🤖 AI Summary
Medical imaging fine-tuning faces challenges including confounding variable interference, high annotation costs, and privacy constraints. To address these, we propose a confounder-aware data selection method that constructs a minimal yet representative subset under a fixed annotation budget while preserving the original data distribution. Our key contribution is the first integration of causal confounder identification with distance-driven greedy sampling—jointly optimizing for both causal robustness and distributional fidelity. The method comprises three components: confounder detection, metric learning for confounder-adjusted similarity, and a multimodal validation framework. Extensive evaluation across diverse medical imaging tasks demonstrates that, at equal annotation budgets, our approach achieves an average accuracy improvement of 4.2%, reduces confounding bias by 37.6%, and significantly enhances fine-tuning efficiency and out-of-distribution generalization.
📝 Abstract
The emergence of large-scale pre-trained vision foundation models has greatly advanced the medical imaging field through the pre-training and fine-tuning paradigm.
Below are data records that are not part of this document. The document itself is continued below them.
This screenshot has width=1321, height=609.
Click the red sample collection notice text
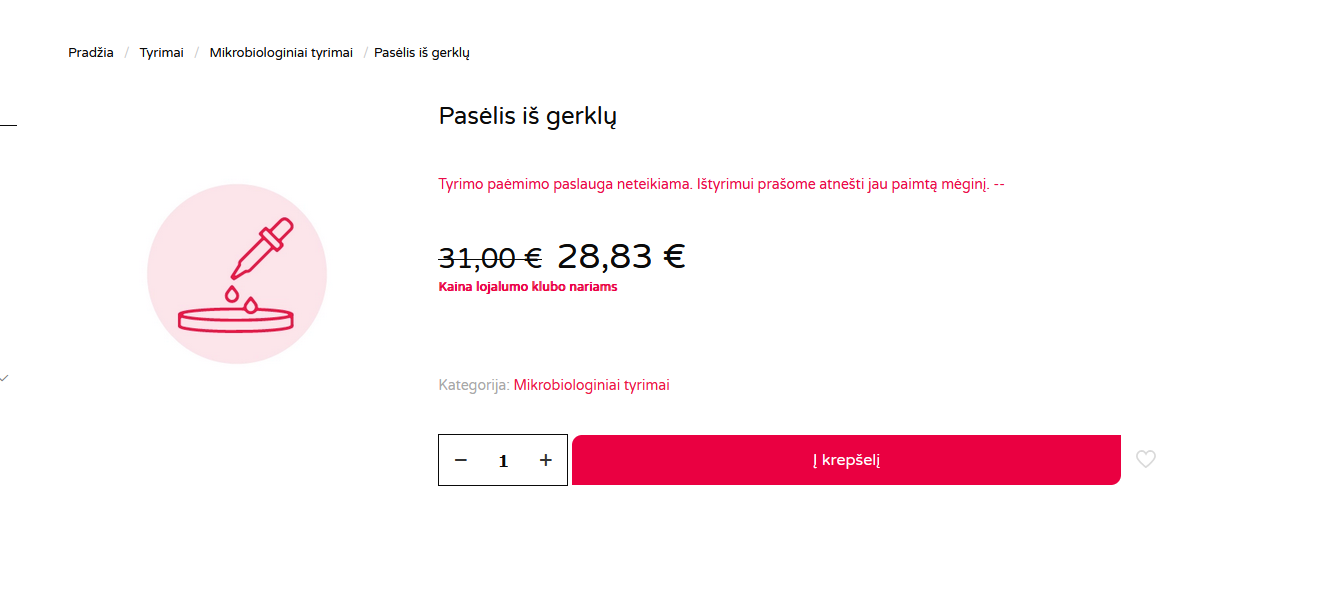pyautogui.click(x=721, y=185)
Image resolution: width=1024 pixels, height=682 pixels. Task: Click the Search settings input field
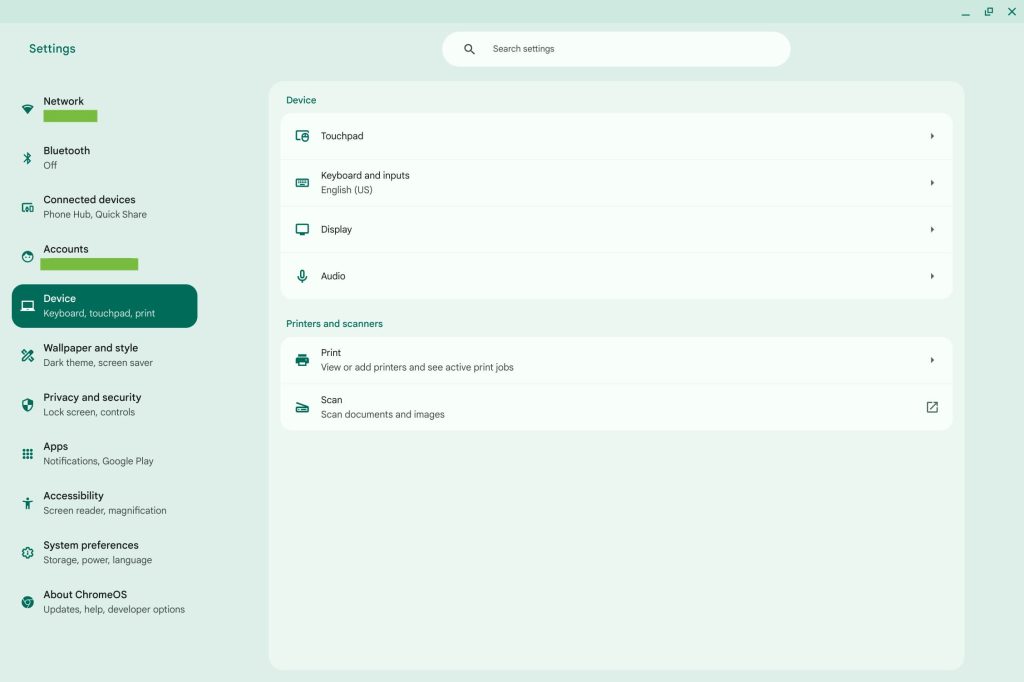pos(630,49)
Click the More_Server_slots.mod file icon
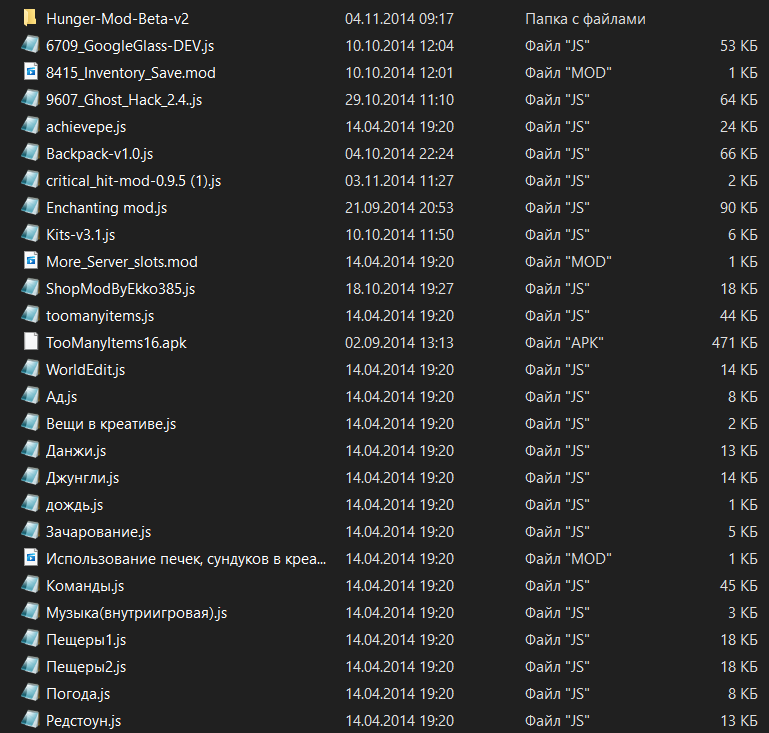Viewport: 769px width, 733px height. [x=30, y=261]
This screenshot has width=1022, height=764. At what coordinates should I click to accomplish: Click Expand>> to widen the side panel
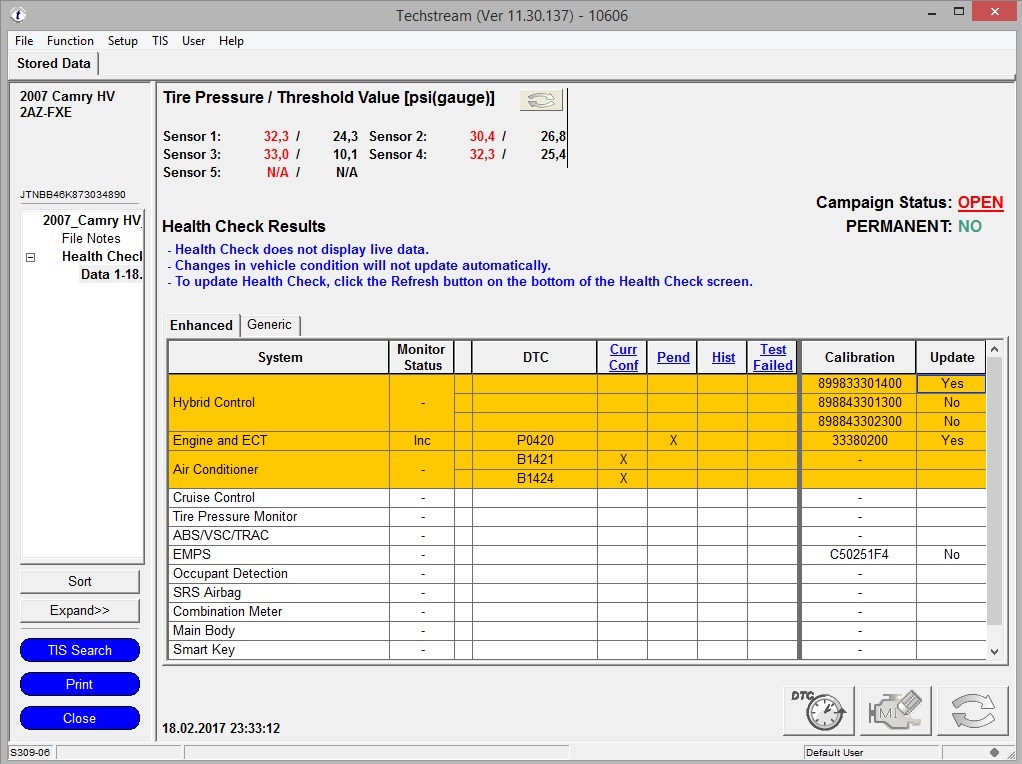(x=80, y=610)
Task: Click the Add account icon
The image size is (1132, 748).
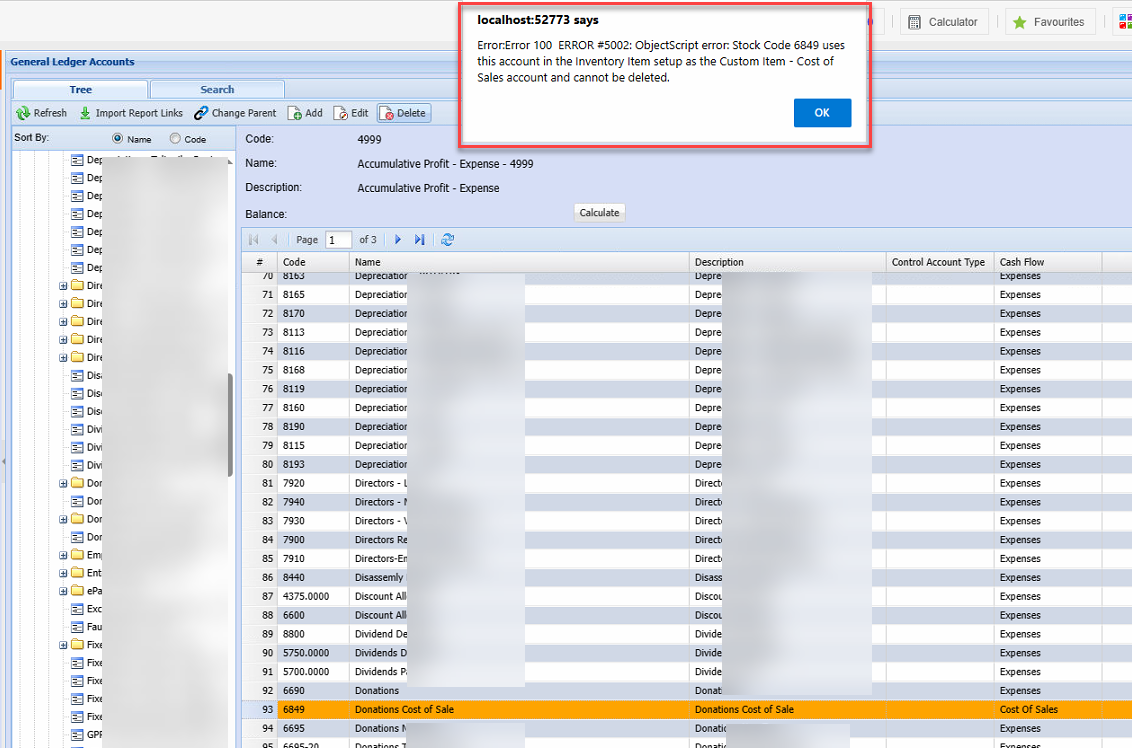Action: (x=295, y=113)
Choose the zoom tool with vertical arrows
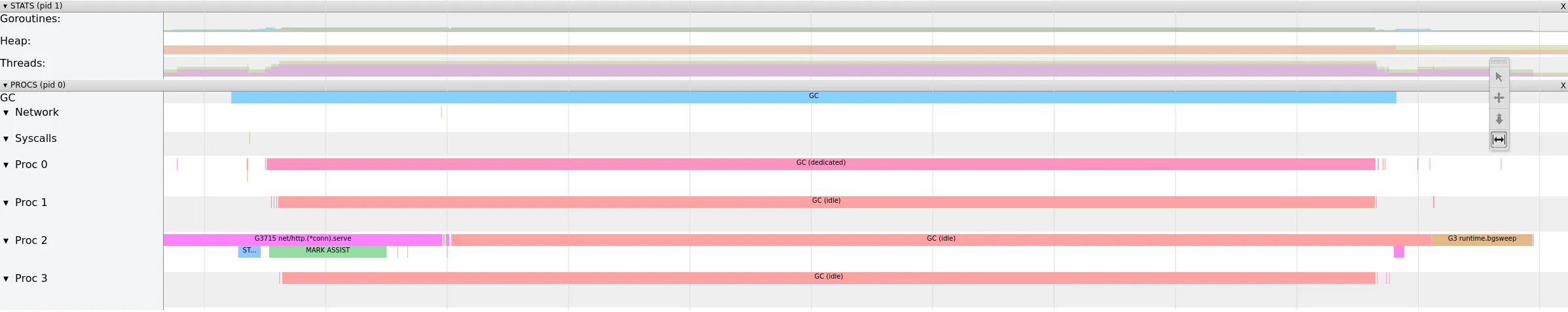Screen dimensions: 1568x312 [1499, 119]
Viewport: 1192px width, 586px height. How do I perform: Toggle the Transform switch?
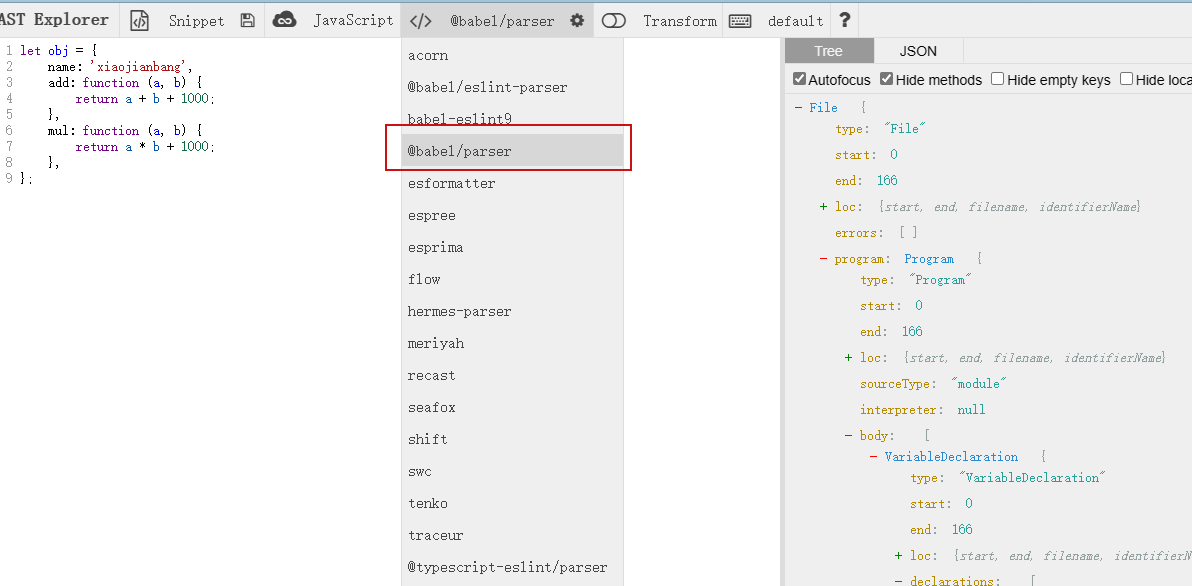tap(614, 20)
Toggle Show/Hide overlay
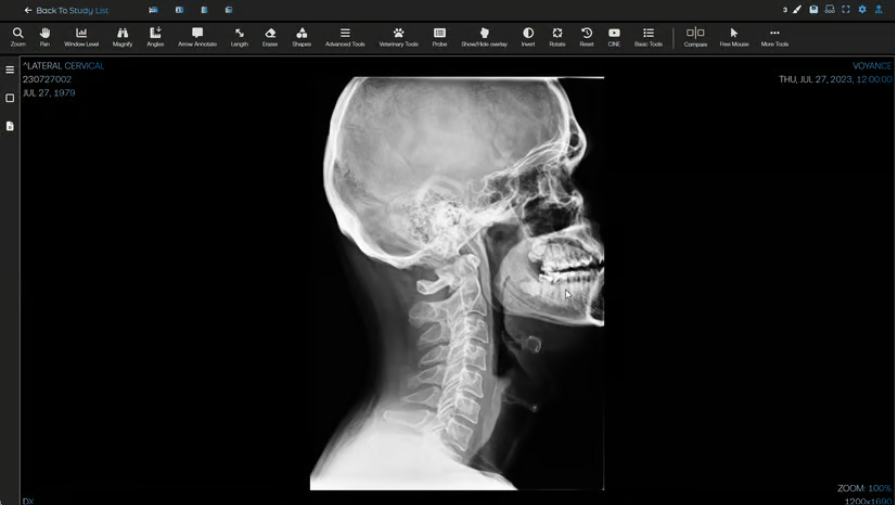895x505 pixels. coord(484,37)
However, selecting appropriate medical data for downstream fine-tuning remains a significant challenge considering its annotation cost, privacy concerns, and the detrimental effects of confounding variables. In this work, we present a confounder-aware medical data selection approach for medical dataset curation aiming to select minimal representative data by strategically mitigating the undesirable impact of confounding variables while preserving the natural distribution of the dataset. Our approach first identifies confounding variables within data and then develops a distance-based data selection strategy for confounder-aware sampling with a constrained budget in the data size. We validate the superiority of our approach through extensive experiments across diverse medical imaging modalities, highlighting its effectiveness in addressing the substantial impact of confounding variables and enhancing the fine-tuning efficiency in the medical imaging domain, compared to other data selection approaches.